*Assigned task A*:
In the article on treating prompts like source code, what format are the .svi specification files written in?
*Assigned task B*:
Resume the article on treating prompts like source code, starting after its last line.

*Text shown*:
══════

Introduction
AI coding agents are getting surprisingly good.
In small projects, you can ask them to add features, fix bugs, and even write tests—and they often succeed.
But once your project grows, things start to break down.
In my experience, the issue is not model capability. It’s something more subtle: prompt instability.
The Problem: Prompt Instability
Most coding agents construct prompts dynamically using:
- chat history
- parts of the codebase
- internal heuristics
This means the final prompt is not fully under your control.
As a result:
- the same request can produce different outputs
- changes can appear in unexpected parts of the codebase
- behavior becomes harder to reason about
In small projects, this is manageable.
In larger systems, it becomes risky.
A Different Approach: Treat Prompts Like Source Code
Instead of relying on dynamically constructed prompts, I started experimenting with a different idea:
Treat prompts like source code.
That means:
- prompts are explicit
- prompts are reusable
- prompts can be composed from other prompts
- prompt construction is deterministic
- prompts are the source of truth, not code
This shifts the workflow from “chatting with an agent” to something closer to designing system architecture.
The Tool: SVI (Structured Vibe Coding)
To explore this idea, I built a small tool called SVI.
SVI generates source code from structured specification files (.svi) written in a Markdown-like format.
Key ideas:
- Each
.svifile defines how a specific source file should be generated - Prompts can import and reuse other prompts
- The final prompt is constructed in a fully controlled and predictable way
Unlike typical coding agents, SVI does not depend on chat history or implicit context.
Example
Here is a simple .svi file:
# Destination File
hello.js
# Output
function hello()

══════

*Material provided*:
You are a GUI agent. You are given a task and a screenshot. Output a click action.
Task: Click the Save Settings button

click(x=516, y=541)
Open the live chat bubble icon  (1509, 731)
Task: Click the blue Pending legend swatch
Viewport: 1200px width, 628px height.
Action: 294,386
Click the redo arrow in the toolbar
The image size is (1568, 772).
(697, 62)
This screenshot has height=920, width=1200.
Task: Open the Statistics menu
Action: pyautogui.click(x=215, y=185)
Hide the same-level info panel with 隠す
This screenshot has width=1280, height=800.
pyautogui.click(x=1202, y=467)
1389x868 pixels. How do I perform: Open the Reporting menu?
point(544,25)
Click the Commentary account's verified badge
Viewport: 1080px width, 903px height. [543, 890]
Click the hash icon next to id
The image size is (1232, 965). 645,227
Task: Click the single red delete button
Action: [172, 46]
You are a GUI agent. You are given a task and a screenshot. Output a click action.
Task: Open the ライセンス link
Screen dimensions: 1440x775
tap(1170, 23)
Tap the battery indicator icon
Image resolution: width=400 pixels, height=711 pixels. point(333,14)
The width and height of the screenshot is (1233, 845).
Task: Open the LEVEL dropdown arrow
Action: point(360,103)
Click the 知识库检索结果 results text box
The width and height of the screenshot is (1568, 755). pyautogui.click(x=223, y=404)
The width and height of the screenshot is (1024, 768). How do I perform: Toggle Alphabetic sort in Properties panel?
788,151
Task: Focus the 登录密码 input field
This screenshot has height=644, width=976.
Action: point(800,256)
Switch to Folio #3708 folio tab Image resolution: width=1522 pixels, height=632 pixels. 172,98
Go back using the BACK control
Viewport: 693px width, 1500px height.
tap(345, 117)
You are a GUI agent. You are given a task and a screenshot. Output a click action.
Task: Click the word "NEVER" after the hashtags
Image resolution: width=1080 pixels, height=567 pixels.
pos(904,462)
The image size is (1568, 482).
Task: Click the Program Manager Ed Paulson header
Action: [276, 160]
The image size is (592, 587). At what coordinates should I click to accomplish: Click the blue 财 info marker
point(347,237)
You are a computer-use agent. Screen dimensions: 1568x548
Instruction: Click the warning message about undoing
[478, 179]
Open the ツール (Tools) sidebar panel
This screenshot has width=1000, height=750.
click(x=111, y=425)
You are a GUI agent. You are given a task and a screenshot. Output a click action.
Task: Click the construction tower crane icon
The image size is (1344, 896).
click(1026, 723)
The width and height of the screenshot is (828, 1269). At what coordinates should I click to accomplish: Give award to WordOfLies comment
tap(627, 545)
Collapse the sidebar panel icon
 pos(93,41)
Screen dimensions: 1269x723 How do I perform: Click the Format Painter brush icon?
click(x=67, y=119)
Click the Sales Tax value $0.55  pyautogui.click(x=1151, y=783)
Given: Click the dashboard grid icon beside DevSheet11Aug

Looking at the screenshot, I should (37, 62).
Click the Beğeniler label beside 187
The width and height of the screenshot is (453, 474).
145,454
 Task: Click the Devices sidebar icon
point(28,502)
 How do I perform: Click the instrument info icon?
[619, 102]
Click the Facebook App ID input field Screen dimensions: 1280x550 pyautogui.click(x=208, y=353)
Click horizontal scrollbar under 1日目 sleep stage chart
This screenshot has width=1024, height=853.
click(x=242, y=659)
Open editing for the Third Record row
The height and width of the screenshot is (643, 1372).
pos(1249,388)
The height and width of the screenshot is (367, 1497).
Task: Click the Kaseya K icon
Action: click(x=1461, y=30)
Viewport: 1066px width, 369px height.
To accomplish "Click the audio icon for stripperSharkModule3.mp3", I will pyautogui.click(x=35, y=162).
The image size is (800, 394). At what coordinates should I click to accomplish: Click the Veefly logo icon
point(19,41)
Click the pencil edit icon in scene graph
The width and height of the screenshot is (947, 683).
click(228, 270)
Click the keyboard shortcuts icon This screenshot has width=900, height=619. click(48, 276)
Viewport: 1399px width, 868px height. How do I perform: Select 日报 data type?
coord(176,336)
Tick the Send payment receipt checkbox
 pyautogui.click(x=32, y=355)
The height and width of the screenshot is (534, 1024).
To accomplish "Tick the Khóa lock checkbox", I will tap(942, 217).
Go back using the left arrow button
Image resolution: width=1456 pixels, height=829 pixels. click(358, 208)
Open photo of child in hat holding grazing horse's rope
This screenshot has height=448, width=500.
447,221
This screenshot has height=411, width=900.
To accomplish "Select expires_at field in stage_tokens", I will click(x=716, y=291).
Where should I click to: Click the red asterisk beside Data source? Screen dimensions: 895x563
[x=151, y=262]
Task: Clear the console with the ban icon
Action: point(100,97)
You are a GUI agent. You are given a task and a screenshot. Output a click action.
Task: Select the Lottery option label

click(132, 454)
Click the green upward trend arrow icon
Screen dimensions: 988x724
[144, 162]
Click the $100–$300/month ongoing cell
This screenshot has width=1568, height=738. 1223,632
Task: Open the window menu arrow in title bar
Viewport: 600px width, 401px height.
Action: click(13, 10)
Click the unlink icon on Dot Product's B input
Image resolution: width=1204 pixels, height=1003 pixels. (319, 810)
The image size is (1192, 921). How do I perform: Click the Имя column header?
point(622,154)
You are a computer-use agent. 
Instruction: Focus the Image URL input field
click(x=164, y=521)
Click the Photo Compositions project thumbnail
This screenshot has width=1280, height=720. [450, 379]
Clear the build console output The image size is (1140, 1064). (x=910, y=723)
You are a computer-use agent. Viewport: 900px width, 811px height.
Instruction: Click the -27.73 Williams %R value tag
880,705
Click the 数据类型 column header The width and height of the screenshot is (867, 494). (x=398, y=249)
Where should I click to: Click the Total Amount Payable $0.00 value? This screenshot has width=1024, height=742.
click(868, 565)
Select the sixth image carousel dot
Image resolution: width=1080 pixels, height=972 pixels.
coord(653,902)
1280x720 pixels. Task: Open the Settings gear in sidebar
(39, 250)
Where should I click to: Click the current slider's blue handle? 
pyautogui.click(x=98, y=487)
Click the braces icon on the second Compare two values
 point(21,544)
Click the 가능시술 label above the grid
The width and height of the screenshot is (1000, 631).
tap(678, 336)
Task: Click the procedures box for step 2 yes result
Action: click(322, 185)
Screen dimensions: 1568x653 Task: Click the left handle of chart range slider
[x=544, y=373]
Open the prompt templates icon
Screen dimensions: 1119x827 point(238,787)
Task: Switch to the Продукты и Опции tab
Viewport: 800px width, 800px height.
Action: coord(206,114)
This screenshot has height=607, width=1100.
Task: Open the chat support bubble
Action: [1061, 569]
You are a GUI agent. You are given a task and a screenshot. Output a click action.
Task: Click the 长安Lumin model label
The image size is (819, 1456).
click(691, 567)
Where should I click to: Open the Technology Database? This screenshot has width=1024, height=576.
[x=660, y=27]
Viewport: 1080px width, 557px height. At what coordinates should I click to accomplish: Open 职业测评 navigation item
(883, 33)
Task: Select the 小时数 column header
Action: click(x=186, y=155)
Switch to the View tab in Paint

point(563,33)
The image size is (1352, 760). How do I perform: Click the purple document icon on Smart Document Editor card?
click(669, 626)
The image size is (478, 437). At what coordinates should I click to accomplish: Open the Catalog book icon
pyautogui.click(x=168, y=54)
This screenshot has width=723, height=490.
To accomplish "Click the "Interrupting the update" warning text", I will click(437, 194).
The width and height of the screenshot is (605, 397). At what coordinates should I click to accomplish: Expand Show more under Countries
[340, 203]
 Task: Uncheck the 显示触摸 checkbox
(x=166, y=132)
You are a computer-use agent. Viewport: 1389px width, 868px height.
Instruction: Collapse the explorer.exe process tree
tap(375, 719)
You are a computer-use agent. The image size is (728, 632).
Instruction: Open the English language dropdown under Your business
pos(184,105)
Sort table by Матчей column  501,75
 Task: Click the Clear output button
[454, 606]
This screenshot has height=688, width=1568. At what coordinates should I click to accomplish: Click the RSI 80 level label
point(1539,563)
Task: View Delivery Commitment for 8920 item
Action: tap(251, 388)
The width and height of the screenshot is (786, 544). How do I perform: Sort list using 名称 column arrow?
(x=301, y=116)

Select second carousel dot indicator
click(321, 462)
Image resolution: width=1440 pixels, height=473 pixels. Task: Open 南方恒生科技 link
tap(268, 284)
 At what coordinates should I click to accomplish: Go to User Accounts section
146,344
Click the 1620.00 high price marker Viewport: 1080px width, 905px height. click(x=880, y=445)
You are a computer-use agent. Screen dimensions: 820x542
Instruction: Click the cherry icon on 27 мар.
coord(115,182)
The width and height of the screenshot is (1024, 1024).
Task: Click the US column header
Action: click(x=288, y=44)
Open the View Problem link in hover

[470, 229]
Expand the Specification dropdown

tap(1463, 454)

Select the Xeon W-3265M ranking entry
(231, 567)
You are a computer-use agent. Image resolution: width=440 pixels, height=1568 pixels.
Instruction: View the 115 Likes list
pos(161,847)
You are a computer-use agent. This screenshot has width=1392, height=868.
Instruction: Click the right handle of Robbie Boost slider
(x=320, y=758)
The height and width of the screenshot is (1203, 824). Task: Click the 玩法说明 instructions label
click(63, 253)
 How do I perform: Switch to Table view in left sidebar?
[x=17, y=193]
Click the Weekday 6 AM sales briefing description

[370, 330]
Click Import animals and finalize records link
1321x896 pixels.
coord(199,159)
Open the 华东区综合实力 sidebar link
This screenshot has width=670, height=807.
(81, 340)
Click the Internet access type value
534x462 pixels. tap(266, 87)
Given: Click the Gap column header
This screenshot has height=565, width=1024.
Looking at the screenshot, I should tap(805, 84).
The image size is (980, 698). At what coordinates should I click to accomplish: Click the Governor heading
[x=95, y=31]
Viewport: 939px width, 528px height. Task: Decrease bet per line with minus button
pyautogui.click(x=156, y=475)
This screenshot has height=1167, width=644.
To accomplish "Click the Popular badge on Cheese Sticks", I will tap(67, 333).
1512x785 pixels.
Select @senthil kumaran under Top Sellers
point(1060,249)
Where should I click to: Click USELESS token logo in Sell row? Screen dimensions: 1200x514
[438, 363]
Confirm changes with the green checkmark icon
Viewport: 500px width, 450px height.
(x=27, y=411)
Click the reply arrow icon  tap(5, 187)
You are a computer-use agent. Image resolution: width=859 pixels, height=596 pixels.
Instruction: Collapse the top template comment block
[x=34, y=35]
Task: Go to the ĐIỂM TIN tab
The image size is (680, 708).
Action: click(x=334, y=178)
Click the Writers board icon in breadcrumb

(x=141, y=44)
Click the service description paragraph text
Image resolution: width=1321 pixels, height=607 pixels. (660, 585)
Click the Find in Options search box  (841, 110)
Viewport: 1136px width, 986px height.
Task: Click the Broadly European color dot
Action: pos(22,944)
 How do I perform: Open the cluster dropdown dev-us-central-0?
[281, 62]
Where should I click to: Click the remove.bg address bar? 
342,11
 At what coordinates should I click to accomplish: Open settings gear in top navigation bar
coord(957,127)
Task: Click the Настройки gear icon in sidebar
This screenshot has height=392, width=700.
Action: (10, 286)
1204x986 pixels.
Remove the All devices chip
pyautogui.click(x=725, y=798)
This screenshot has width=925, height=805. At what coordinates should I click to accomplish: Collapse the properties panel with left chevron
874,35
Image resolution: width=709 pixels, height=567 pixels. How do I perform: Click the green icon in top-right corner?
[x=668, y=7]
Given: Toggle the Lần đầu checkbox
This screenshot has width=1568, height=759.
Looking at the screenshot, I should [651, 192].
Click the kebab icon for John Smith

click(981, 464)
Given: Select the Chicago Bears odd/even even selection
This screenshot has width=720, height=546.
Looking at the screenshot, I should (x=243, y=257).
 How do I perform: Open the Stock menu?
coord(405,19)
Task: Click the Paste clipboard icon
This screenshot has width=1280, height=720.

══════

*Expected answer A*:
They are written in a Markdown-like format.

*Expected answer B*:
# Options
ProgrammingLanguage=Node.js
Active=True
# Prompt
Create a function that prints "Hello World", and call this function
Generate the code with:
svi run
The output is generated by an LLM and based on the specification.
Why This Matters
This approach has a few practical benefits:
- More predictable results
You know exactly which prompt generated which file, and get more predictable results
- Reusability
Prompts can be shared and composed
- Lower model requirements
Smaller prompts allow you to use cheaper or even free models; you can adjust the prompt size and complexity to match the LLM you’re using.
Trade-offs
This approach is not a silver bullet.
- It requires more upfront structure
- It is less flexible than free-form prompting
- It changes the workflow from interactive to more declarative
However, for larger projects, this trade-off might be worthwhile.
Conclusion
AI coding agents are powerful, but their current design makes them hard to control at scale.
Treating prompts like source code is one way to bring back structure and predictability.
I’m still experimenting with this approach, and I’d be interested to hear if others have explored similar ideas.